** WRITTEN EXERCISE **
Reproduce all of the material below word for word, line by line, changing nothing.

** INPUT DATA **
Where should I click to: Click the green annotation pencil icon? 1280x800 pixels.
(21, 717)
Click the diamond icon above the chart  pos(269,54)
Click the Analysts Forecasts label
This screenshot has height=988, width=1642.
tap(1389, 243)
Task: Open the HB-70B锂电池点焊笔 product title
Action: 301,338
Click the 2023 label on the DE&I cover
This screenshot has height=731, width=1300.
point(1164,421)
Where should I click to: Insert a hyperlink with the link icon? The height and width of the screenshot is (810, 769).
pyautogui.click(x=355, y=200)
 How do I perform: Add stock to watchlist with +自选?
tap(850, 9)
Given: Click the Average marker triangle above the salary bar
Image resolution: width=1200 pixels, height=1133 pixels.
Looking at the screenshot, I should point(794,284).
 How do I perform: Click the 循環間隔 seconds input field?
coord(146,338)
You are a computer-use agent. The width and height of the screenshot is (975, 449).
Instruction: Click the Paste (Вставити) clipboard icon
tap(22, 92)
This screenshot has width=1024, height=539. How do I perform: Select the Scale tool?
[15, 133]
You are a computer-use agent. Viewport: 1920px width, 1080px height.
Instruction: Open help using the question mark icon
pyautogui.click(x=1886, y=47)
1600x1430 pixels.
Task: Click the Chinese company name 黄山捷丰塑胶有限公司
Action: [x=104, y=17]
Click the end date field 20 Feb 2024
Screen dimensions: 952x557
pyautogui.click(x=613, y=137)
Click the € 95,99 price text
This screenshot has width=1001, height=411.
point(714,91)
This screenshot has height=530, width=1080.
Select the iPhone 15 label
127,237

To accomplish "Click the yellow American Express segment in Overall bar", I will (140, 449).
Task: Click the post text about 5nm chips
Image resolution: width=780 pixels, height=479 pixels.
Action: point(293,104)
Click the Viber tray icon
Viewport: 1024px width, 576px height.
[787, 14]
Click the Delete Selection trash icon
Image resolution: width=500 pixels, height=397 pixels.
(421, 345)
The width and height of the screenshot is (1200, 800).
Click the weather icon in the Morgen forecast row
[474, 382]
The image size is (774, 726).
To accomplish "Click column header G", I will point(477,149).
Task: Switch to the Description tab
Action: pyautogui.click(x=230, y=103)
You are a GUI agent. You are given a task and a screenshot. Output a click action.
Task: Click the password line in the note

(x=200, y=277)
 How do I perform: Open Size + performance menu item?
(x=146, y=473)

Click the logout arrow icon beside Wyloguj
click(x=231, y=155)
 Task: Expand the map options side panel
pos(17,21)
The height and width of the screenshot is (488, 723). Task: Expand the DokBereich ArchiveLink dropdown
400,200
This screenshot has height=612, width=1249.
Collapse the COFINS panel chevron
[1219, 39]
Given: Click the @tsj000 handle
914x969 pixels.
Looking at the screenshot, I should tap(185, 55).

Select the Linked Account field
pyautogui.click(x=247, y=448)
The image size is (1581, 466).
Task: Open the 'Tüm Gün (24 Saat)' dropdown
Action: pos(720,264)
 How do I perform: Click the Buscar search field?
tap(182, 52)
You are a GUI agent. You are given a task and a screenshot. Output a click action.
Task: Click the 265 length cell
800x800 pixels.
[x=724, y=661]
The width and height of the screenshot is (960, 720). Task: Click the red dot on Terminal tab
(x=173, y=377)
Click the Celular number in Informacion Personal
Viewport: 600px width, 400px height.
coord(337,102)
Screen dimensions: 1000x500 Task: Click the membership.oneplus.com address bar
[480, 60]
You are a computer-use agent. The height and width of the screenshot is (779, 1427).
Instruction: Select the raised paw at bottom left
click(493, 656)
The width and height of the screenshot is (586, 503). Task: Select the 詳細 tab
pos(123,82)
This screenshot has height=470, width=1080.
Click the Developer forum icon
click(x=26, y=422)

** CORRECT OUTPUT **
Where should I click to: Click the green annotation pencil icon? 1280x800 pixels.
(21, 717)
Click the diamond icon above the chart  pos(269,54)
Click the Analysts Forecasts label
This screenshot has height=988, width=1642.
tap(1389, 243)
Task: Open the HB-70B锂电池点焊笔 product title
Action: 301,338
Click the 2023 label on the DE&I cover
This screenshot has height=731, width=1300.
point(1164,421)
Where should I click to: Insert a hyperlink with the link icon? The height and width of the screenshot is (810, 769).
pyautogui.click(x=355, y=200)
 How do I perform: Add stock to watchlist with +自选?
tap(850, 9)
Given: Click the Average marker triangle above the salary bar
Image resolution: width=1200 pixels, height=1133 pixels.
Looking at the screenshot, I should point(794,284).
 How do I perform: Click the 循環間隔 seconds input field?
coord(146,338)
You are a computer-use agent. The width and height of the screenshot is (975, 449).
Instruction: Click the Paste (Вставити) clipboard icon
tap(22, 92)
This screenshot has width=1024, height=539. How do I perform: Select the Scale tool?
[15, 133]
You are a computer-use agent. Viewport: 1920px width, 1080px height.
Instruction: Open help using the question mark icon
pyautogui.click(x=1886, y=47)
1600x1430 pixels.
Task: Click the Chinese company name 黄山捷丰塑胶有限公司
Action: [x=104, y=17]
Click the end date field 20 Feb 2024
Screen dimensions: 952x557
pyautogui.click(x=613, y=137)
Click the € 95,99 price text
This screenshot has width=1001, height=411.
point(714,91)
This screenshot has height=530, width=1080.
Select the iPhone 15 label
127,237

To accomplish "Click the yellow American Express segment in Overall bar", I will (140, 449).
Task: Click the post text about 5nm chips
Image resolution: width=780 pixels, height=479 pixels.
Action: point(293,104)
Click the Viber tray icon
Viewport: 1024px width, 576px height.
[787, 14]
Click the Delete Selection trash icon
Image resolution: width=500 pixels, height=397 pixels.
(421, 345)
The width and height of the screenshot is (1200, 800).
Click the weather icon in the Morgen forecast row
[474, 382]
The image size is (774, 726).
To accomplish "Click column header G", I will point(477,149).
Task: Switch to the Description tab
Action: pyautogui.click(x=230, y=103)
You are a GUI agent. You are given a task and a screenshot. Output a click action.
Task: Click the password line in the note

(x=200, y=277)
 How do I perform: Open Size + performance menu item?
(x=146, y=473)

Click the logout arrow icon beside Wyloguj
click(x=231, y=155)
 Task: Expand the map options side panel
pos(17,21)
The height and width of the screenshot is (488, 723). Task: Expand the DokBereich ArchiveLink dropdown
400,200
This screenshot has height=612, width=1249.
Collapse the COFINS panel chevron
[1219, 39]
Given: Click the @tsj000 handle
914x969 pixels.
Looking at the screenshot, I should tap(185, 55).

Select the Linked Account field
pyautogui.click(x=247, y=448)
The image size is (1581, 466).
Task: Open the 'Tüm Gün (24 Saat)' dropdown
Action: pos(720,264)
 How do I perform: Click the Buscar search field?
tap(182, 52)
You are a GUI agent. You are given a task and a screenshot. Output a click action.
Task: Click the 265 length cell
800x800 pixels.
[x=724, y=661]
The width and height of the screenshot is (960, 720). Task: Click the red dot on Terminal tab
(x=173, y=377)
Click the Celular number in Informacion Personal
Viewport: 600px width, 400px height.
coord(337,102)
Screen dimensions: 1000x500 Task: Click the membership.oneplus.com address bar
[480, 60]
You are a computer-use agent. The height and width of the screenshot is (779, 1427).
Instruction: Select the raised paw at bottom left
click(493, 656)
The width and height of the screenshot is (586, 503). Task: Select the 詳細 tab
pos(123,82)
This screenshot has height=470, width=1080.
Click the Developer forum icon
click(x=26, y=422)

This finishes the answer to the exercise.